> **EXERCISE INSTRUCTIONS**
Report every line in the records below that holds the word "each".

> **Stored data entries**
+++
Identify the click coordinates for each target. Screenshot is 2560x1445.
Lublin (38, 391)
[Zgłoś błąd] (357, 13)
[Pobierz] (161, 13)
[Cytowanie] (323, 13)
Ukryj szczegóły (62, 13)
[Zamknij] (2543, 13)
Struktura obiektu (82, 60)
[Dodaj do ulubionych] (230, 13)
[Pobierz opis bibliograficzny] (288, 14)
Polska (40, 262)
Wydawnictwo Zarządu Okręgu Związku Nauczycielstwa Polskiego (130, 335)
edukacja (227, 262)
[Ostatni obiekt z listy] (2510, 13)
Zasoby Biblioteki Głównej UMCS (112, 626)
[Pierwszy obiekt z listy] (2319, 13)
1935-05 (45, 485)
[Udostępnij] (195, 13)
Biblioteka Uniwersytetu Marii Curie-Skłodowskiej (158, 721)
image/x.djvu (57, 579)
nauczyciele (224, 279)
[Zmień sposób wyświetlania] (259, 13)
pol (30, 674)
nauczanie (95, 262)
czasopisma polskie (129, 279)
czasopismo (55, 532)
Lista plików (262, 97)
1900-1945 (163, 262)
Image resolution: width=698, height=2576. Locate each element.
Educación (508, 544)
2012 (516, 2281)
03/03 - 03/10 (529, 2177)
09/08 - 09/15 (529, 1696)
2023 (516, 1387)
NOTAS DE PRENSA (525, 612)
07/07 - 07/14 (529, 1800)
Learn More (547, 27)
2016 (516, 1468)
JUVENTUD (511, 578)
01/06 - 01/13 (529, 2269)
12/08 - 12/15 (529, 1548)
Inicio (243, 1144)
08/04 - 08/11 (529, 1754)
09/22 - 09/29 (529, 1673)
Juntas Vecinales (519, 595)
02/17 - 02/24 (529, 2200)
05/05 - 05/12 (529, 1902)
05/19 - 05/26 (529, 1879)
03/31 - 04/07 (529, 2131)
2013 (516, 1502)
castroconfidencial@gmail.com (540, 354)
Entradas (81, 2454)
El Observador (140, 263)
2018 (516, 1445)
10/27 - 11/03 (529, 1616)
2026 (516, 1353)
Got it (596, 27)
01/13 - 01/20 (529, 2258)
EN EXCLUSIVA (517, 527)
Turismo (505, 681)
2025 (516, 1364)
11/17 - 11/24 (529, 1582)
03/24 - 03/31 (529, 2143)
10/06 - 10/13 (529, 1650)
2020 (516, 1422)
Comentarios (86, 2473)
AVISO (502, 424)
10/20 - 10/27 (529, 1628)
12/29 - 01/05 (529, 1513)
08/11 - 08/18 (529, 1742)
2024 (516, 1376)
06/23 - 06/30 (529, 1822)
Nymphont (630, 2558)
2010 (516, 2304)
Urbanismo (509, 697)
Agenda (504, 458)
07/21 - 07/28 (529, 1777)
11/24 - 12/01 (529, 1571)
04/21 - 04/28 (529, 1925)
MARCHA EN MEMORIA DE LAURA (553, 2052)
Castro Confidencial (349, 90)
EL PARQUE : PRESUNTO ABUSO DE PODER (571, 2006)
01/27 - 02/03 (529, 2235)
+++
> **ANSWER FOR THE TASK**
Identify the click coordinates for each target. Screenshot is 2560x1445.
Image resolution: width=698, height=2576. Locate each element.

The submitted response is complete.